Healing Hypoglycemia


The D’Adamo Approach to Reversing Low Blood Sugar

(The following article is adapted from the newly released book Just an Ounce of Prevention is Worth a Pound of Cure by Dr. James L. D’Adamo, ND)

Hypoglycemia is the scourge of our time, as its tentacles reach out to many parts of the body.

I’m not the first to address this – in fact, the damaging effects of low blood sugar have been known for decades. Where I differ is in the treatment of hypoglycemia and its accompanying diseases and, of course, in its prevention.

For most people, the condition probably started in childhood – consuming processed foods, those laced with preservatives and an exaggerated amount of complex carbohydrates, and foods loaded with sugar (or, more recently, with sweetening substitutes like fruit juices, sugarcane extract, and high-fructose corn syrup). These foods not only failed to nourish, but started these children down the path to obesity. Moreover, they compromised the biochemical relationships among enzymes, hormones, and normal cellular life.

Nourishment from early childhood onward determines the quality of health a person will experience as a toddler, adolescent, adult, and senior.

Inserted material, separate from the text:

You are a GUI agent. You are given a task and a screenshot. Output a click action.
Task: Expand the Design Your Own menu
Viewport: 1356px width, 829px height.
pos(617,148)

Our bodies are made up of trillions of cells, and each cell has a differentiated job – it knows what it must do in the body. A kidney cell, for example, doesn’t err and suddenly start acting like a liver cell. Our DNA has determined what our cells will do. RNA, another component of a cell, is the taskmaster that carries out the DNA’s orders. RNA makes sure that each new cell is an exact replica of the cell it replaces, but in order for the cells to replicate perfectly, they require nourishment.

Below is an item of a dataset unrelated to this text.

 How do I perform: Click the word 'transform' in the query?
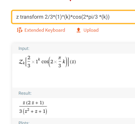point(32,17)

And this is where things begin to go awry for most people, especially those who have hypoglycemia, who have blindly added sugar or honey to their foods and mistakenly believed that the energizing jolt from a sweetened food or a sandwich made of thick bread with fries on the side (or even a fruit smoothie or carrot juice) would give them a boost and get them through long hours at work. It’s even worse for individuals who turn to shots of whiskey or a half-dozen beers after work to relieve stress or help them get through a crisis.


If you or your children have not been identified as having hypoglycemia – it’s often overlooked by medical doctors – I would recommend that you review the classic symptoms right now. If you experience ongoing fatigue despite having a good night’s rest and feeling exhausted when you first arise, along with sugar cravings, hormonal imbalance, depression, irritability, and dips in energy levels at around 11 a.m. or between 2 and 3 p.m.; and if you feel the need for a Coke or coffee, a candy bar, or even a protein bar by mid-afternoon to pick you up, odds are you’re suffering from hypoglycemia.

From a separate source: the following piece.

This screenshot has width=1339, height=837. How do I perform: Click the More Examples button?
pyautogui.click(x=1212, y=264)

If you are a blood Type O, it will take two to two-and-a-half years to cure your hypoglycemia. It takes up to three years for a blood Type A, and two-and-a-half to three years to correct the condition in a blood Type B. But by following my program, you can correct this condition so that if you’re of childbearing age, you won’t pass it along to your children and will lessen the chance of them developing hypoglycemia or diabetes; if you’re beyond childbearing age, you can go into your senior years with renewed health and vitality, avoiding many of the common degenerative diseases of advancing years.


1) Entirely eliminate all sources of sugar sweeteners: white or brown sugar, honey, molasses, maple syrup, and all artificial sweeteners.

2) Eliminate soft drinks and all sources of alcohol – this means beer, wines, hard liquor such as brandy and whiskey, and all mixed drinks like mojitos, daiquiris, and martinis.

3) Eliminate your daily intake of bread, rice, or pasta.

4) Eliminate vegetables with a high sugar content such as carrots, potatoes, beets, and onions.

5) Eliminate fruits with a high sugar content such as apples, pineapples, cherries, and bananas.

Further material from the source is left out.